TAREFAS:
**A.** Reescreva o trecho sobre poetas lésbicas desde "Por Agatha Gabi" até "na esfera literária.", inclusive, trocando "Agosto" por "agosto".
**B.** Cite todas as iniciativas que, segundo o trecho sobre poetas lésbicas, as escritoras fazem eclodir na resistência.

TRECHO PARA LEITURA:
Por Agatha Gabi
Para encerrar o mês de Agosto e a semana em que celebramos o Dia da Visibilidade Lésbica [29 de Agosto], o Prensa de Babel seleciona poetas lésbicas que superam a informalidade criativa escrevendo sobre o amor entre duas mulheres e resistem: são mulheres que confirmam seu espaço em um nicho que pouco as privilegia, enfrentando o machismo hegemônico e a predominância masculina na esfera literária.
Os resultados da pesquisa “A personagem do romance brasileiro contemporâneo”, de Regina Dalcastagnè, pesquisadora, escritora e professora da UnB, mostram o panorama do privilégio de um espaço social restrito: minuciando antologias, vemos que as mulheres são um número muito pequeno, pois não contemplam nem 10% da totalidade de publicações à sua época – isso sem segmentar as escritoras e poetas lésbicas, negras, ativistas ou feministas. Ainda que muitas vezes invisibilizadas, estão na resistência fazendo eclodir microeditoras, edições independentes, projetos gráficos na Internet, livretos, saraus literários, batalhas, slams e a força das riquíssimas zines.
ANGÉLICA FREITAS
Poeta, tradutora e lésbica. Seu livro “O Útero é do Tamanho de um Punho”, que trata com exatidão demandas fundamentais tendo como princípio a mulher contemporânea, é vencedor do prêmio APCA de melhor livro de poesia de 2012.

DADOS FORNECIDOS:
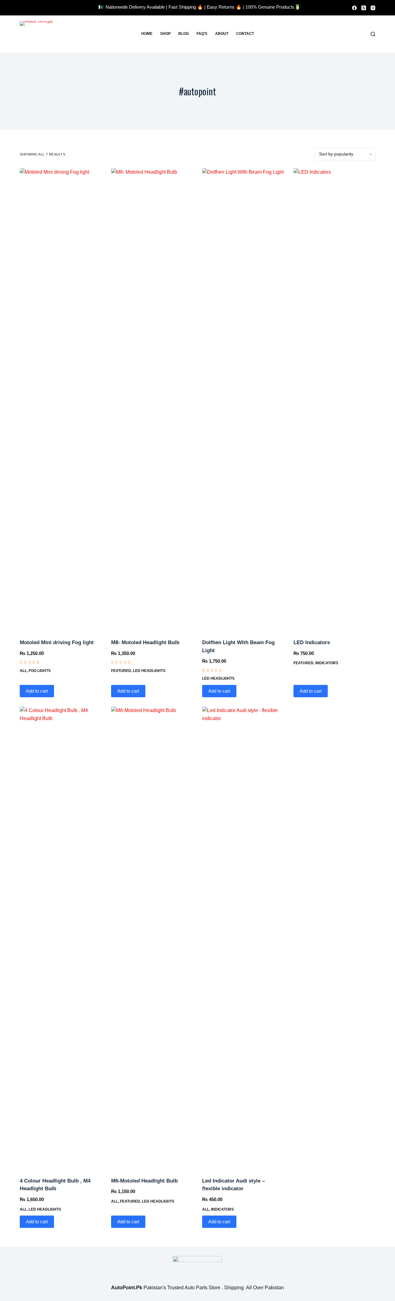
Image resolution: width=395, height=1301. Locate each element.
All (23, 671)
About (221, 33)
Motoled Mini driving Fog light (57, 642)
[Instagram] (373, 8)
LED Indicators (311, 642)
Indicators (326, 663)
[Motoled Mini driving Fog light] (61, 399)
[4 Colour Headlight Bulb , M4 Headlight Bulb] (61, 937)
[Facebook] (354, 8)
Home (146, 33)
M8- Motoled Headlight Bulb (145, 642)
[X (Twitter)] (363, 8)
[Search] (373, 34)
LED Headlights (149, 671)
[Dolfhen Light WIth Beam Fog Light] (243, 399)
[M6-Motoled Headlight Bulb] (152, 937)
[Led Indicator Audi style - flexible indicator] (243, 937)
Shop (165, 33)
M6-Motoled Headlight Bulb (144, 1181)
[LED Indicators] (334, 399)
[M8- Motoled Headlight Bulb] (152, 399)
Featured (121, 671)
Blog (183, 33)
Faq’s (202, 33)
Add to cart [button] (37, 691)
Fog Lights (40, 671)
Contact (245, 33)
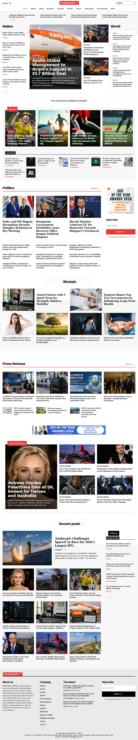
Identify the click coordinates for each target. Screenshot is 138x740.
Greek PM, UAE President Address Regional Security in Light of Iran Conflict (13, 69)
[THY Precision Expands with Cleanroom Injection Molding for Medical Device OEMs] (7, 410)
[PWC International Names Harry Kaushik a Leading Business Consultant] (119, 383)
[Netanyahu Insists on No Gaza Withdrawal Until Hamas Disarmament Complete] (18, 643)
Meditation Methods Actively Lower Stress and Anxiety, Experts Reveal (85, 339)
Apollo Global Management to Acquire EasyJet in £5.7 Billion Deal (51, 67)
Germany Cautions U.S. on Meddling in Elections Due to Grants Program (85, 255)
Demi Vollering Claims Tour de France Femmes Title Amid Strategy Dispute (115, 16)
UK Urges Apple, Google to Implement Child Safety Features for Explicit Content (112, 161)
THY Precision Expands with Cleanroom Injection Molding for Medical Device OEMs (24, 411)
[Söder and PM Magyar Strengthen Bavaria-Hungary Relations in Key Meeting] (18, 207)
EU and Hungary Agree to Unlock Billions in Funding (118, 587)
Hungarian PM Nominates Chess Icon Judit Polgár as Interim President (14, 57)
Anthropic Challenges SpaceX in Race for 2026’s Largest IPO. (22, 16)
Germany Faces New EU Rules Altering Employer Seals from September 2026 (83, 398)
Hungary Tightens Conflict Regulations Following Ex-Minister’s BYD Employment (85, 247)
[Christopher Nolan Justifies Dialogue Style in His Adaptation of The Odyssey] (115, 454)
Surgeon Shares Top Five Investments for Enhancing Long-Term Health (119, 299)
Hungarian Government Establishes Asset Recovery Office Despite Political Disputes (94, 50)
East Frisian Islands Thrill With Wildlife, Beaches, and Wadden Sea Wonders (85, 659)
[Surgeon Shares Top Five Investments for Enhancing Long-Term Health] (86, 300)
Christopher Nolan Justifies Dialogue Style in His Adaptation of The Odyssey (115, 470)
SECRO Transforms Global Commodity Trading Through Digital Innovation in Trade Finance (91, 412)
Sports (11, 131)
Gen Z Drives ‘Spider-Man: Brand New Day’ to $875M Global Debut (75, 470)
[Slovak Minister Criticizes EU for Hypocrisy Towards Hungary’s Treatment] (85, 207)
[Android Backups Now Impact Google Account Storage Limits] (63, 161)
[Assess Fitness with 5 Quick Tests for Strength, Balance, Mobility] (18, 300)
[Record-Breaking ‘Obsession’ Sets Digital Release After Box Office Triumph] (115, 485)
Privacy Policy (130, 237)
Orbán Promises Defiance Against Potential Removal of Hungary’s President (50, 266)
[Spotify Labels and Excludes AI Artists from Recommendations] (30, 161)
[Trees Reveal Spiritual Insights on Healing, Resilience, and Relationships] (52, 324)
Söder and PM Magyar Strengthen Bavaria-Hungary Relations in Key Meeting (18, 226)
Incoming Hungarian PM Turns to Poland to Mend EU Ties (118, 555)
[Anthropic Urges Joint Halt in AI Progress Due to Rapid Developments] (30, 173)
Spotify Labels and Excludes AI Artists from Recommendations (14, 161)
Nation (5, 38)
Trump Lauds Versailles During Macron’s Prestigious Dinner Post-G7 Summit (122, 72)
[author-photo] (65, 550)
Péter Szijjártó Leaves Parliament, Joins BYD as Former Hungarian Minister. (17, 256)
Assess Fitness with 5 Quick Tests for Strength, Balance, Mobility (51, 299)
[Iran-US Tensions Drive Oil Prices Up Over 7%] (96, 66)
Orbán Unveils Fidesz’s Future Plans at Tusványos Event (51, 246)
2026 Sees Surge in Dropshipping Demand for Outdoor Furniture (57, 410)
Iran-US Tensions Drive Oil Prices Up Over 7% (93, 81)
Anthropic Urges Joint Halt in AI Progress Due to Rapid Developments (14, 172)
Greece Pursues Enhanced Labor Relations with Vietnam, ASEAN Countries (14, 82)
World (115, 33)
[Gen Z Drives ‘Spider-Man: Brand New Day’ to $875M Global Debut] (77, 454)
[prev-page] (10, 20)
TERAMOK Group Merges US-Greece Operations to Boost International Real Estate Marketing (18, 398)
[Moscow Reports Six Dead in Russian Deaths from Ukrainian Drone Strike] (51, 579)
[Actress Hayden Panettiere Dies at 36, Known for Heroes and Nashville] (31, 476)
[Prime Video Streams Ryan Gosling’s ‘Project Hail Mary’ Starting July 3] (77, 485)
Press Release (111, 581)
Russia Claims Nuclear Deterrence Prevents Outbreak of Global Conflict (121, 60)
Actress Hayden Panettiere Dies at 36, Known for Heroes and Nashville (53, 16)
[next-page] (14, 20)
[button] (7, 3)
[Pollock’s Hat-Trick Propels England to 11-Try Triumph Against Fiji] (53, 128)
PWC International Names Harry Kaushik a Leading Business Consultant (117, 398)
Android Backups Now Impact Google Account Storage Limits (46, 161)
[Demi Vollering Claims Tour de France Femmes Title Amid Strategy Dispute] (20, 128)
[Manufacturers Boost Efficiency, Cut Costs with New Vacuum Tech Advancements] (52, 383)
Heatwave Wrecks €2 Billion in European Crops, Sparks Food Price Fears (14, 45)
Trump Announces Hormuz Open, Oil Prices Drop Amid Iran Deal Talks (119, 565)
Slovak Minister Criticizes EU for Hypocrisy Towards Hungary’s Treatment (84, 226)
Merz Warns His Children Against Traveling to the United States (118, 545)
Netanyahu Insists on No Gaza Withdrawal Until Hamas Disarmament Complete (122, 48)
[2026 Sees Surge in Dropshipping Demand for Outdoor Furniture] (41, 410)
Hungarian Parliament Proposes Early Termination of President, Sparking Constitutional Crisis (49, 256)
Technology (9, 165)
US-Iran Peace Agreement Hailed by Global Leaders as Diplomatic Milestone (123, 84)
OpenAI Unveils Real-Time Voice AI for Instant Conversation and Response (79, 161)
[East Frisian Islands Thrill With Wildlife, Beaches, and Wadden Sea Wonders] (85, 643)
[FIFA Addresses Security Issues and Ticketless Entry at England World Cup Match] (118, 128)
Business (36, 55)
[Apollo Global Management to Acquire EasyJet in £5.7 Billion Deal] (85, 612)
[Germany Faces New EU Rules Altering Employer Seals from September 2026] (86, 383)
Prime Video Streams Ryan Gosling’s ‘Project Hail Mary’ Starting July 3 (74, 501)
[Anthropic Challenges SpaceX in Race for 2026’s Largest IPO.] (27, 548)
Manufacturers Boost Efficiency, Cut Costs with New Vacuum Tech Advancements (51, 398)
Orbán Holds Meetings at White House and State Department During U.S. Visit (16, 247)
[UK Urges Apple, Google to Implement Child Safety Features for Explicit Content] (128, 161)
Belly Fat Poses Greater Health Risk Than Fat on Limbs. (119, 339)
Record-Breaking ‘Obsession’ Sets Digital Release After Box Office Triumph (114, 501)
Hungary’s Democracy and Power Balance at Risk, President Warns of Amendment (85, 266)
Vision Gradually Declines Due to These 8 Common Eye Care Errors (17, 339)
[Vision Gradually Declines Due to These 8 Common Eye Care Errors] (18, 324)
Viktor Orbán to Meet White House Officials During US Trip (14, 34)
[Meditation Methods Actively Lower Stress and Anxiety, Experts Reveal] (86, 324)
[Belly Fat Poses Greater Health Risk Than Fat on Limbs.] (119, 324)
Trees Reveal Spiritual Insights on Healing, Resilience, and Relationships (50, 340)
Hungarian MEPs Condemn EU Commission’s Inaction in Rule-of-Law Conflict (17, 266)
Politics (87, 45)
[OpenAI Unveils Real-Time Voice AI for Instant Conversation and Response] (95, 161)
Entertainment (65, 466)
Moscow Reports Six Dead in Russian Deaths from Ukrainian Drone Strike (84, 16)
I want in (119, 232)
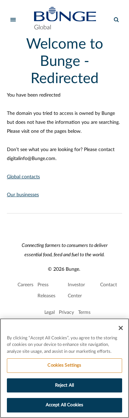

RESPOSTAS ESPERADAS:
**A.**
Por Agatha Gabi
Para encerrar o mês de agosto e a semana em que celebramos o Dia da Visibilidade Lésbica [29 de agosto], o Prensa de Babel seleciona poetas lésbicas que superam a informalidade criativa escrevendo sobre o amor entre duas mulheres e resistem: são mulheres que confirmam seu espaço em um nicho que pouco as privilegia, enfrentando o machismo hegemônico e a predominância masculina na esfera literária.

**B.**
- microeditoras
- edições independentes
- projetos gráficos na Internet
- livretos
- saraus literários
- batalhas
- slams
- zines